Anyway. Cycle 30-something-or-other. For the past five years, I’ve been begging and pleading with the Universe to let me be pregnant for Christmas, as all these infant-free, infertile Giant Holy Baby Celebration Family-Is-Everything Extravaganzas are… depressing. And then there was last Christmas. Where I was pregnant, after all. Hah! Hah, I say! So now I do not wish for anything baby-related and tinsely at all. I merely wish to eat a roast potato at some point, and perhaps get drunk at least once.

Not a happy camper

Another 11 day luteal phase. Bugger. Bugger bugger bugger bugger bugger.

In less than two weeks I have a ‘well, now, anything to add?’ appointment at my old NHS fertility clinic, which I wondered at the point of, given that back in the summer said clinic and I seemed to be washing our hands of each other. And here is the point. My luteal phase is shortening again, Satsuma’s on an erratic bender, and I get far too many weird and inexplicable pains and cramps and such-like in the lead-up to ovulation and I don’t like it. But I do have a strong suspicion that Miss Consultant, or her minion, depending on who I see, will shrug. And then we will try to stare each other down, like cats on a high fence. And the person with the medical degrees will probably win, and I will turn tail and shuffle off home in a temper.

Meanwhile, inevitably, OW.

Thermometer says no

Title of post says it all, really.

As I was staring glumly at the depressingly low number on the digital read-out on said thermometer, H leaned over and asked me what it was. And then he was glum too.

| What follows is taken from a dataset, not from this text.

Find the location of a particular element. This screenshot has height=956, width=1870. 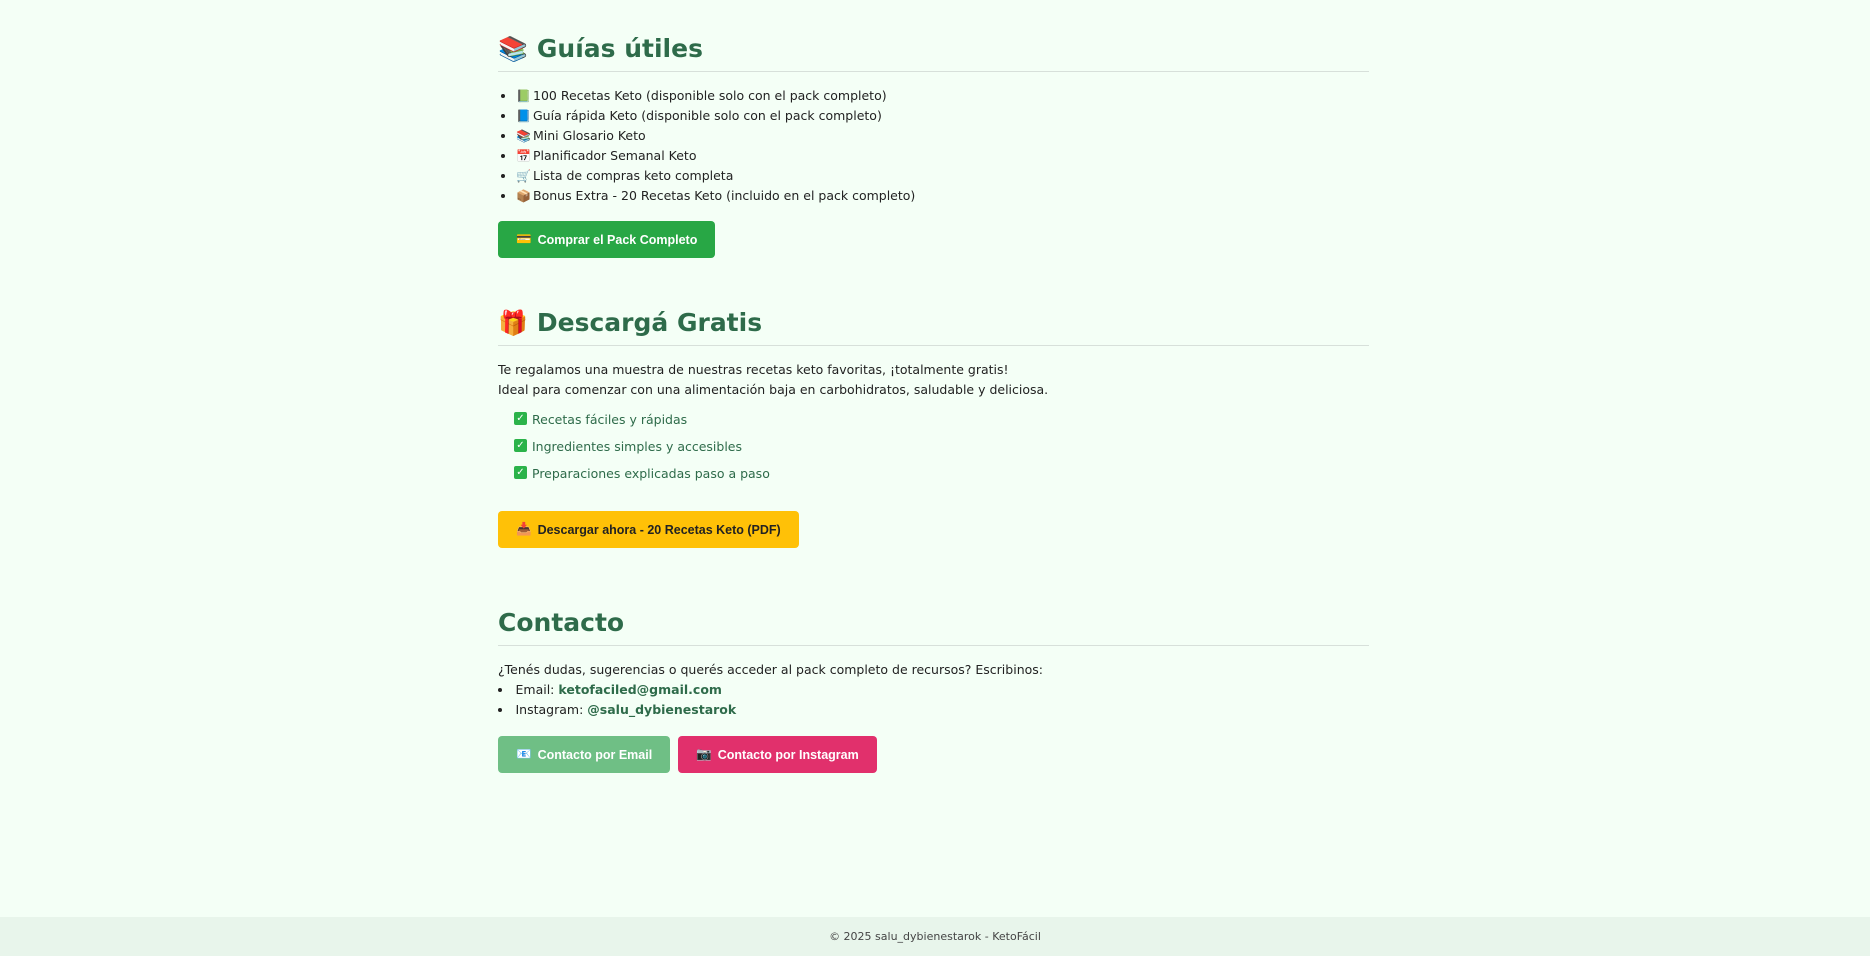

buy-pack-button: 💳 Comprar el Pack Completo is located at coordinates (607, 240).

There was much counting and recalculating of days this morning, because if I am now 11dpo (chart says so, at least), my period could start any time between tomorrow and Monday (no, I do not have a regular luteal phase. Why on earth would I have a regular luteal phase? That’s for normal women), and we had tickets for amusingness on Monday evening, and tickets for a concert on Tuesday evening, and any way I slice it, I’ll be in A Bad Way for at least one and almost certainly both of these events, and it is NOT FAIR *stamps little princess feet*.

H wondered if I should take the low-dose aspirin for a couple of days anyway, in case it at the very least dealt with the ‘clot colic’ aspect of The Horror To Come by lessening the, err, clots. I wonder it too, now. Perhaps I shall try it and report back. Once I’ve checked interactions with all the other painkillers I have stacked on top of the fridge. (What? I like unnerving visitors to my kitchen. A girl’s got to get her fun somewhere).

Anyway. I am feeling very glum. I do not want to be shoved back into the Ocean of Ovulatory Limbo. I do not want to start all over again. I do not want to get my period. Not at all.